5. Joseph Smith taught, “God did not make the earth out of nothing; for it is contrary to a rational mind and reason that a something could be brought from a nothing; also it is contrary to the principle and means by which God does work” (Smith, The Words of Joseph Smith, 61).

President Russell M. Nelson stated, “I testify that the earth and all life upon it are of divine origin. The Creation did not happen by chance. It did not come ex nihilo (out of nothing)” (Nelson, “The Creation”).

Elder Bruce R. McConkie declared: “The Creation is an organized venture. . . . And the earth is created from matter that already exists. Truly the elements are eternal, and to create is to organize” (McConkie, “Christ and the Creation).

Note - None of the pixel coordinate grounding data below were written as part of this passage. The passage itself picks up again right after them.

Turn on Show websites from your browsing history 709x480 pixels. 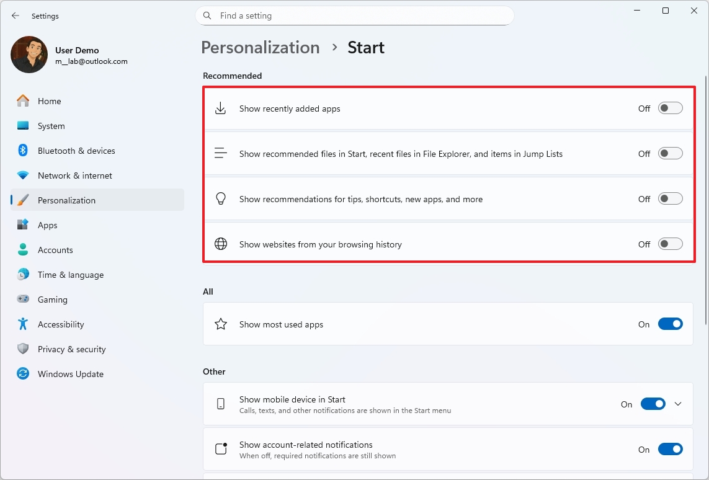tap(670, 244)

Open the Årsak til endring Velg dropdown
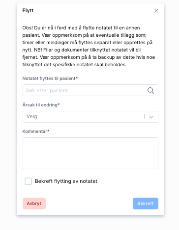point(90,117)
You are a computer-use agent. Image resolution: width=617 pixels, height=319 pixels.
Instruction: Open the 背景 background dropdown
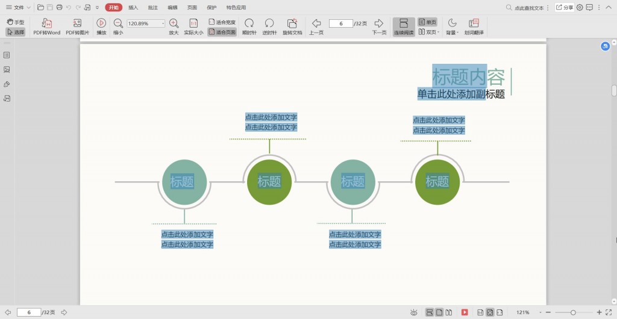coord(452,27)
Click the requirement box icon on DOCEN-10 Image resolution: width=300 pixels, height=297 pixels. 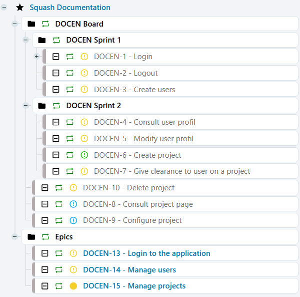click(45, 188)
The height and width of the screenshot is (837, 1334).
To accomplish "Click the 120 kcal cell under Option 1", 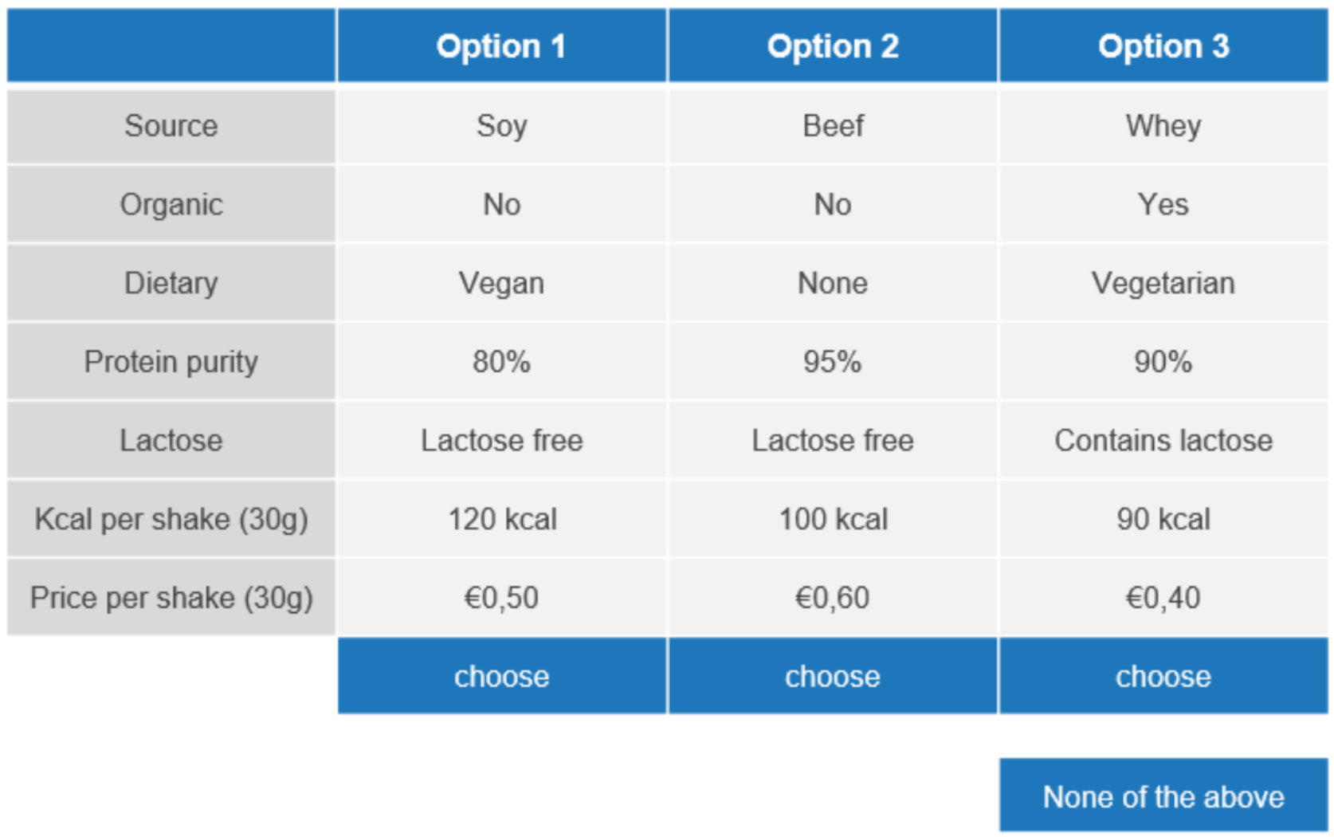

6. In what is known as the King Follett Discourse, Joseph reportedly said: “The word create came from the word baurau; it does not mean so; it means to organize; the same as a man would organize a ship. Hence we infer that God had materials to organize the world out of chaos; chaotic matter, which is element, and in which dwells all the glory” (https://www.josephsmithpapers.org/paper-summary/discourse-7-april-1844-as-reported-by-times-and-seasons/4). See also Walton, Ancient Near Eastern Thought and the Old Testament, 152–53. Walton offers an extremely enlightening comparative analysis of the Hebrew bara’ (“create”).

7. Abraham 3:22, 24.

8. The Doctrine and Covenants expands on the distinction and significance of -organizing ex materia: “Intelligence, or the light of truth, was not created or made, neither indeed can be. . . . The elements are eternal, and spirit and element, -inseparably connected, receive a fulness of joy” (D&C 93:29, 33). The two fundamental building blocks used in earth’s construction are intelligence and element, what Lehi called “things to act and things to be acted upon,” respectively (2 Nephi 2:13–14).

9. Nelson, “The Atonement”; emphasis in original. Similarly, Elder Bruce R. McConkie referred to their Edenic state as “paradisiacal immortality” (McConkie, “Christ and the Creation”).